Web automation

Save time and let the machine do what it is good at.

Why is it required?

In today's fast moving world, where there are more and more complex systems built with frequent requirement changes and continuous delivery, it becomes difficult to maintain and improve the quality and efficiency of the software product without automated tests. Especially with digital products, there are many browser and device constraints you need to consider. We must continuously measure quality and test the product under all these constraints. Automated tests have the following benefits:

  • Reliable and accurate.
  • Reusability.
  • Quick feedback.
  • Easy maintenance.
  • Increased coverage.
  • Reduction of cost and time on actual testing.


Our current web automation framework uses Cucumber to define the test scenarios in BDD style specification ("Given, When and Then…"). Cucumber is the main tool which orchestrates the whole framework.

These test scenarios reflect exact actions that an user would perform on the web pages. When the code is deployed on the server, the tests run on a specified browser and environment. The framework integrates function libraries, test data sources, and various reusable modules which act as building blocks to execute test steps that reflect the business process. Tests fail when they do not meet the expected result.

Framework and utilities

Web automation framework includes:

  • BDD Test Specification — Cucumber (Gherkin), plain English sentences.
  • Main Programming Language — Ruby.
  • Web automation tool — Capybara, Ruby gem which simulates how a user would interact with a website.
  • Webdriver — Selenium webdriver for Capybara.
  • Headless gem — The headless gem is a ruby wrapper for Xvfb that makes it super easy to run graphical applications (such as real web browsers) on a headless machine.
  • Env Setup: — Vagrant and Virtual Box using Ubuntu VM.


Selenium acts on webelements with the help of their properties such ID, name, Xpath etc. We use the Page Object Model (POM) design pattern where every web page is a class, and actions performed on those pages are instance methods.

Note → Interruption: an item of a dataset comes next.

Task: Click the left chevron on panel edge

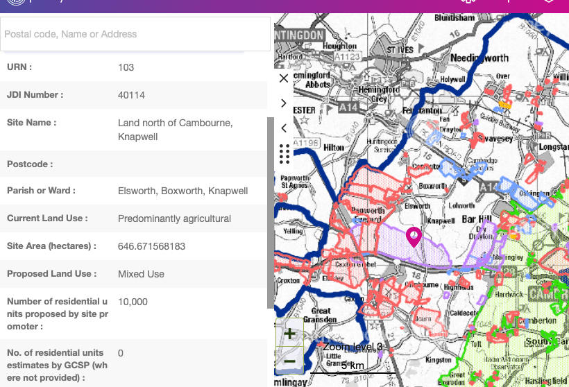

  • There is clean separation between test code and page specific code, such as locators.
  • An object can be accessed by one or more test scripts, hence POM helps us to create an object once and use it multiple times.
  • It is easy to access and update when there are UI code changes.

Setup and teardown

Every test sets up its own set of data, rather than seeding data upfront. This is to avoid any leaky scenarios and dependencies from one test to another. Tests should be independent and self-contained.

Setup and teardown are usually done through built-in hooks in Cucumber like Before, Tagged or At_exit hooks.

Continuous integration

Every test pack contains a config.yaml sitting in the root folder of the project which is used to list specific details of various environments, i.e., server_urls, database IPs etc. Here's an example:

defaults: &defaults_config
default_config: testing

<<: *defaults_config
url: https://example.demo.url.net

<<: *defaults_config
url: https://example.testing.url.net

This is used from Jenkins jobs to run tests on various environments. We use these environments on almost every project.

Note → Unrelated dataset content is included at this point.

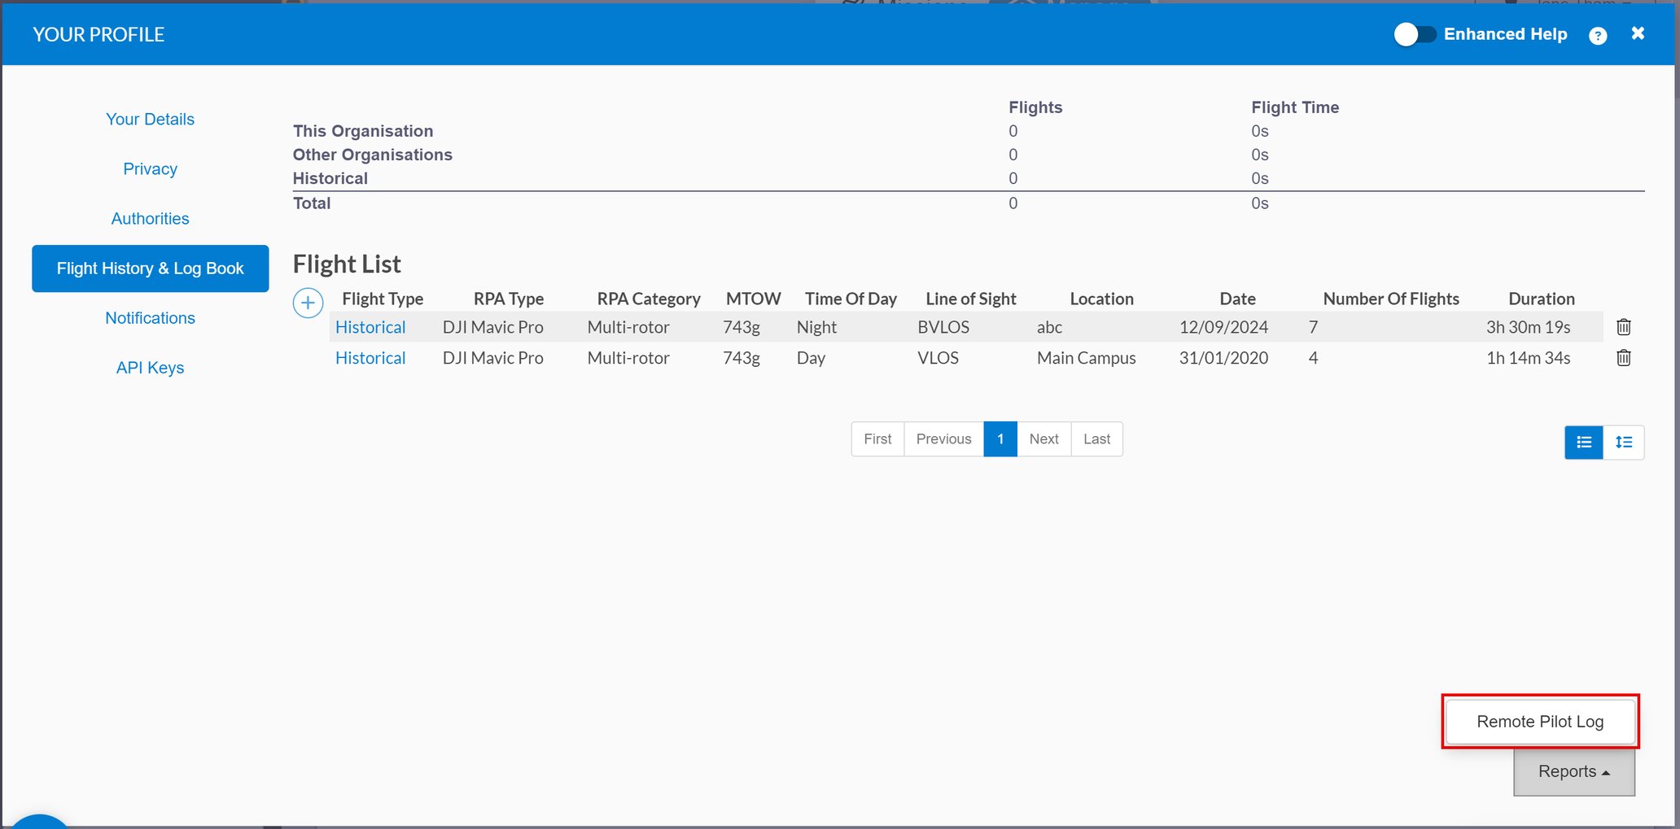This screenshot has height=829, width=1680.
Task: Jump to the Last page
Action: pos(1096,439)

  • Testing — internally-facing testing environment. Code is deployed from existing CI branch which is mostly develop.
  • Demo/staging/UAT — production-like externally-facing environment used for client demos. Code is deployed from existing release branch for a current release.
  • Production — deployed to from the master branch.

Tests are run with an ENV_CONFIG command line parameter which dictates the test run environment. For example:

$ cucumber -f pretty -f html -o <path>/name-of-test-report.html -f junit -o ./	junit_reports ENV_CONFIG='testing' Driver='chrome'

The Driver parameter describes which browser should run the tests (or headless for a headless instance).

Every test run publishes Junit and Cucumber reports.

We set up CI pipeline as below and all test runs from Jenkins jobs are configured in similar fashion.

  1. Build off develop branch
  2. Deploy to testing environment
  3. Run tests against testing environment
  4. Merge to release branch and build
  5. Deploy to demo environment
  6. Run tests against demo environment